Escrevo este texto pensando na espiritualidade beneditina, da qual bebo e na qual procuro viver a minha vocação. A Regra de São Bento começa com o convite para escutar. Está implícito que para escutar precisamos calar, fazer silêncio e despojar-se para contemplar. Só a contemplação, no caso da vida cristã, muda a nossa maneira de ver e entender o mundo. Por isso, é fundamental escutar a vocação de Deus: Deus chama, Deus fala, Deus age: nós entendemos?

 

 

 

Quando somos pequeninos (mais novinhos/as) sempre alguém pergunta: “O que você quer ser quando crescer?” Esta pergunta é de fundamental importância ser feita. Também serve para os nossos projetos de agora. Esta pergunta tem a ver com a nossa vocação. Para que fui chamado/a? Onde é o melhor lugar para eu estar (para quem é cristão/ã)? Vocês já se fizeram esta questão na frente do espelho? Já tiraram tempo no silencio do seu deserto para ir descobrindo isso?

Vocação quer dizer chamado. Não tem nada a ver com “habilidades ou talentos naturais”. No mundo das religiões, Deus é quem toma a iniciativa de chamar. Ele vem ao nosso encontro porque nos ama. Vale a pena ler Os 11,1-4.

Nossa primeira vocação é para a vida.
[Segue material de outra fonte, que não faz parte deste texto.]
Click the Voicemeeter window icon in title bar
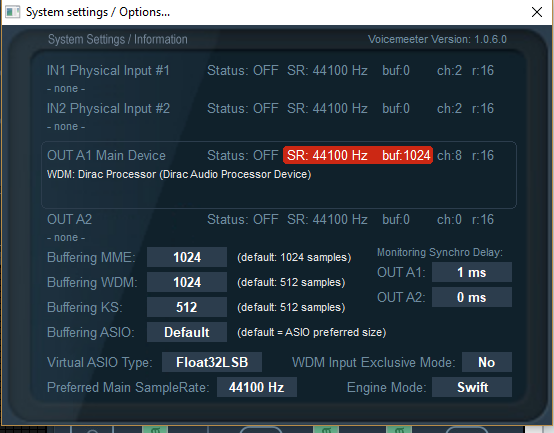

Já dizia Irineu de Lião (bispo do século II) que “a glória de Deus é a vida do homem”. De acordo com o segundo relato da criação (Gn 2), Deus apresenta-se como um oleiro que, da terra (Adamah), vai moldando a humanidade (Adam) e, para que ela se torne um ser vivente, Ele sopra o espírito (ruah – hálito) através de suas narinas. E dá uma ordem à humanidade: tomar a terra, guardá-la e cultivá-la.
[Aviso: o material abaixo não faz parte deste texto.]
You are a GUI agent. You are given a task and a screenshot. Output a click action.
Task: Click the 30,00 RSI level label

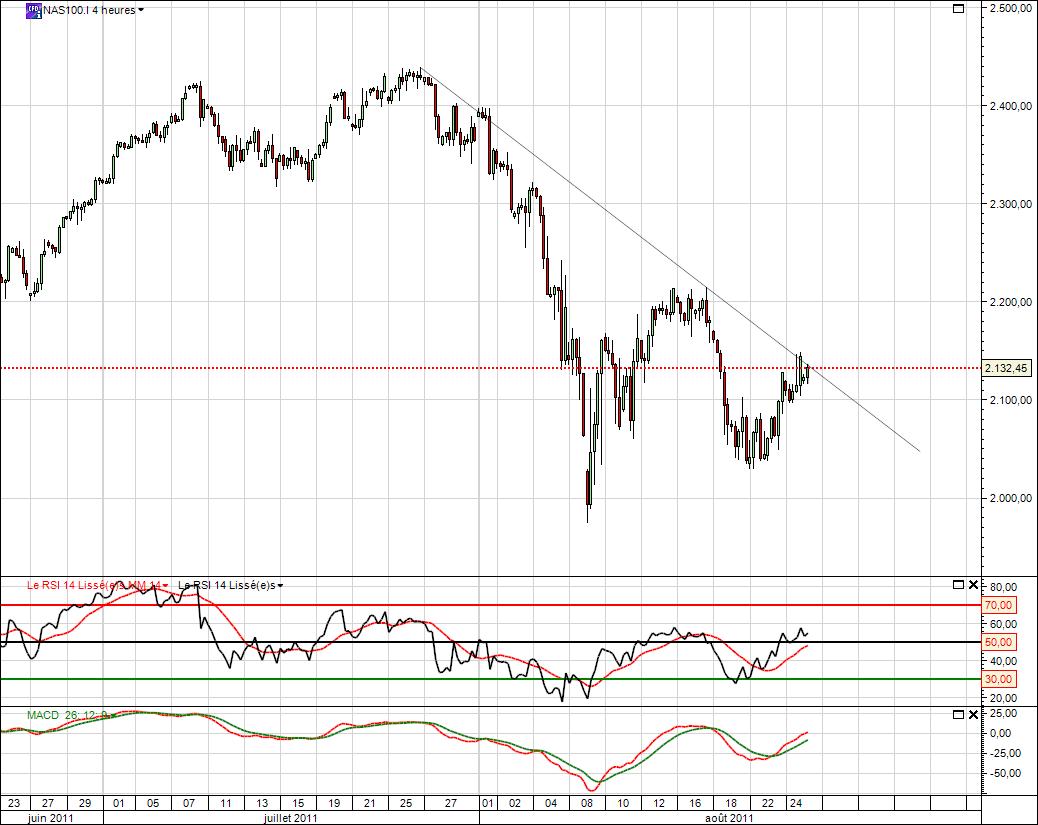[x=1000, y=679]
Nossa segunda vocação é para a liberdade. “Foi para a liberdade que Cristo vos libertou (Gl). Deus mesmo se levanta e desce com braço forte para libertar o povo da opressão (o Egito é o evento paradigmático – Ex 1-15). Para isso, precisou que a humanidade colaborasse com Ele neste processo em direção à terra prometida. Deus precisa da gente. Você já imaginou quão importantes somos nós para o Criador? É por isso que Jesus “chama para si os discípulos e discípulas e os envia para o mundo, para a missão”. Deus faz em nós, através de seu espírito, aquilo a que somos chamados a fazer com o mundo, como instrumentos d´Ele: um trabalho de libertação que tem um efeito onda em todo o cosmo e é dialético: somos libertos na medida que libertamos e libertamos na medida em que nos tornamos livres interiormente. Durante muito tempo houve uma certa separação entre o pessoal (que virou sinônimo, equivocadamente, de intimista, egoísta) e o coletivo. Hoje, estamos chegando a uma síntese.
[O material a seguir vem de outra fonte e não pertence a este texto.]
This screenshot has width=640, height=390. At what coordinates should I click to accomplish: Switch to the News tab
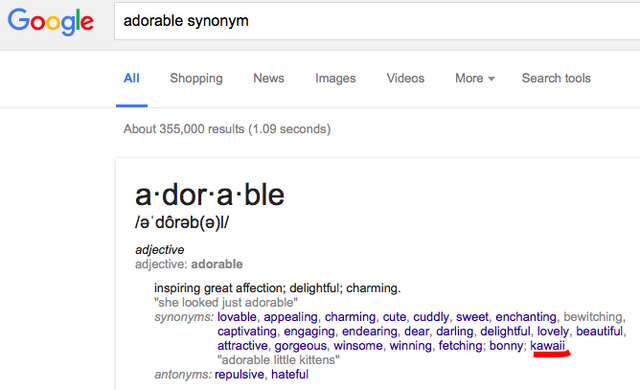click(269, 78)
E também penso que somos chamados/as à indignação. Este chamado nos leva ao imperativo da missão. Precisa-se cultivar novamente a chama da rebeldia contra a morte e seus lacaios. É necessário o enfrentamento daquilo que destrói a criação de Deus. É impossível pensar o cristianismo sem militância. Orar e trabalhar já dizia São Bento, inspirado na obra de Deus, no serviço dos profetas e no exemplo de Jesus. Ação e Oração: duas asas da mesma pomba. Sem uma delas a pomba não voaria e não seria uma pomba.

Nesta direção somos também chamados ao equilíbrio e à contemplação. Fazer novas sínteses. Aprender a olhar a criação de Deus como responsabilidade de todos e todas. Viver e fazer viver. “Viver e não ter a vergonha de ser Feliz”.

O que você está fazendo para ser feliz e fazer o mundo feliz? O que você pode fazer para que a felicidade seja uma experiência cada vez mais constante na vida das pessoas e na vida do universo? Acho que vale a pena olhar novamente o Sl 1 e 150 e também Lc 10.